Work order 1: In the news report on the Allina Health nurses' tentative agreement, when did the open-ended strike begin, and how many days ago was that?
Work order 2: Write the next part of the news report on the Allina Health nurses' tentative agreement, picking up after its final sentence.

Document passage:
Segment Open

Allina Health and its nurses reached a tentative agreement around 4 a.m. Tuesday after a 17-hour negotiating session called together by Gov. Mark Dayton at his residence.
Terms of the deal weren't immediately available, but a statement released by Dayton's office thanked the two sides "for working to reach this tentative agreement, which will allow them to resume the quality health care that Minnesotans need and deserve."
More than 4,000 nurses from five Allina hospitals will now vote whether to accept the contract. Nurses have rejected three prior contracts, most recently in an Oct. 3 vote. But this time their union, the Minnesota Nurses Association, will recommend the contract's approval, according to the statement from the governor's office.
Allina and its nurses have had more than 20 negotiating sessions since February that have focused largely on health insurance. Nurses rejected contract offers that would phase out their popular union health insurance plans. The first of those three rejection votes prompted a seven-day strike in June and the second prompted the open-ended strike that started Labor Day, 36 days ago.

Segment Closed

Dataset content:
Segment Open

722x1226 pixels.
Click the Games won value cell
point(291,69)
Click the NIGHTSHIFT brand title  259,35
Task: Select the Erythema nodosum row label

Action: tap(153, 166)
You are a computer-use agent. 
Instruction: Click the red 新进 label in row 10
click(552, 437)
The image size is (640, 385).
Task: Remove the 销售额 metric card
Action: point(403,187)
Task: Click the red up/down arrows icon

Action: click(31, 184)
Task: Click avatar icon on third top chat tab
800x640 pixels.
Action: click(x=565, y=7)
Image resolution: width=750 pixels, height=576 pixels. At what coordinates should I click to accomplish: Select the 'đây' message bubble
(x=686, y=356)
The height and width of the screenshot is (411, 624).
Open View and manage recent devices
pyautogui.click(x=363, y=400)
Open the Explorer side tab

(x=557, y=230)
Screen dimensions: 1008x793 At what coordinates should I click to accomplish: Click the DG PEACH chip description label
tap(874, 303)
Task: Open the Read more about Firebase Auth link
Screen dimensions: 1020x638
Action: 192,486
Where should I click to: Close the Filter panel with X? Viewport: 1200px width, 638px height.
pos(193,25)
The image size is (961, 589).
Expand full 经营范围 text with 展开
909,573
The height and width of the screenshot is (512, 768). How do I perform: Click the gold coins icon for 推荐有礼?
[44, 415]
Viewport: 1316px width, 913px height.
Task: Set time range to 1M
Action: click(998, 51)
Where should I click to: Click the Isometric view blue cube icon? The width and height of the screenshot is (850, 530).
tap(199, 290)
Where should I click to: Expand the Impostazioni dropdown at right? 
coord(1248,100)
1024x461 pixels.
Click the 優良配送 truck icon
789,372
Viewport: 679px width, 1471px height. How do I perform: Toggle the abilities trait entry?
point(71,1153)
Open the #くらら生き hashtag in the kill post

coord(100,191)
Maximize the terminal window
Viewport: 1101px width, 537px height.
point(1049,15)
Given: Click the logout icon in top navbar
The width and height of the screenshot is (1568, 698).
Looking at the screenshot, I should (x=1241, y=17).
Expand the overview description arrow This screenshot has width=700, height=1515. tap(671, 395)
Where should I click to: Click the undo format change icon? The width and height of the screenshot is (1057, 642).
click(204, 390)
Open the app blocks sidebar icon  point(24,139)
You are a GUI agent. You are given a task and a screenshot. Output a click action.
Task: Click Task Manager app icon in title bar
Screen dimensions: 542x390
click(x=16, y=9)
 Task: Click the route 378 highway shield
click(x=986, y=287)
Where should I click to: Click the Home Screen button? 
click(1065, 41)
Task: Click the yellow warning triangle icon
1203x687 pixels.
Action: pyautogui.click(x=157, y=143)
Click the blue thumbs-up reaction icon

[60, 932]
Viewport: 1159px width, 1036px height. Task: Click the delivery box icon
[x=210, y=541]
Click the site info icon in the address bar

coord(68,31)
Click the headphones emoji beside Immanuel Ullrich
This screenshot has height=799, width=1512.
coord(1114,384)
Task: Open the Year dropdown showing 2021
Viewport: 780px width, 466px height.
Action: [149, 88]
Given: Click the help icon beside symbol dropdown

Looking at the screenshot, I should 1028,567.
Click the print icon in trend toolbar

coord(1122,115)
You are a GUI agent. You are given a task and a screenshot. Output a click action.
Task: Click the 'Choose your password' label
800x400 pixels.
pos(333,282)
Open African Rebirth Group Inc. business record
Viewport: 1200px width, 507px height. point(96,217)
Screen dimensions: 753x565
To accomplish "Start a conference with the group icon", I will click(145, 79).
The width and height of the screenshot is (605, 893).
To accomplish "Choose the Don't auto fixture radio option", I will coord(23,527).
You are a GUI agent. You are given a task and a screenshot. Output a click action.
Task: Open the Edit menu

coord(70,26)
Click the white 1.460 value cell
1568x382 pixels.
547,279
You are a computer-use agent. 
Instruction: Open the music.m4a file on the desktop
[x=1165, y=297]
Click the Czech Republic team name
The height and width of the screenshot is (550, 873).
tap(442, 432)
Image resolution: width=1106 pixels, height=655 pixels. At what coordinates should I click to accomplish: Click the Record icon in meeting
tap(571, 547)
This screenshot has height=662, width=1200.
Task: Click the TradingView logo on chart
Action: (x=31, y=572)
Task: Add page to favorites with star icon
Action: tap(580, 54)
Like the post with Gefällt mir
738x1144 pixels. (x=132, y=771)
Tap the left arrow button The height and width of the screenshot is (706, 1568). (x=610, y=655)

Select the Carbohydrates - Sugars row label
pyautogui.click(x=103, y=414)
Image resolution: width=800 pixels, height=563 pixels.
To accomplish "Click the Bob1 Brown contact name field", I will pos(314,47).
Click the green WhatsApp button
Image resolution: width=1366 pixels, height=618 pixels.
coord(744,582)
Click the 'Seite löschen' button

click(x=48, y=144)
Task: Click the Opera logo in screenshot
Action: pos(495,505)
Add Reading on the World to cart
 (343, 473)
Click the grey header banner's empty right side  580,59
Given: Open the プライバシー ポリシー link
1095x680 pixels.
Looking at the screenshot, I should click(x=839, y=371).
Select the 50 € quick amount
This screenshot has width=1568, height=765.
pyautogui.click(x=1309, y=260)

Segment Closed

Task answer 1: It began on Labor Day, 36 days ago.

Task answer 2:
Together, the two strikes are longer than the 38-day strike in 1984 that also involved Allina and its nurses, but over seniority rules.
Monday's meeting put the two sides face to face for the first time in a while. Recent negotiations have mostly involved a federal mediator acting as a go-between. During a three-day session last month, negotiators for Allina and the Minnesota Nurses Association never spoke to each other in person, a union official said.
Dayton had been in contact with both sides in recent weeks, but called the Monday meeting after the contract vote by nurses on Oct. 3.
Both sides accepted the governor's invitation. Allina's chief executive, Dr. Penny Wheeler, attended in addition to the health system's negotiating team.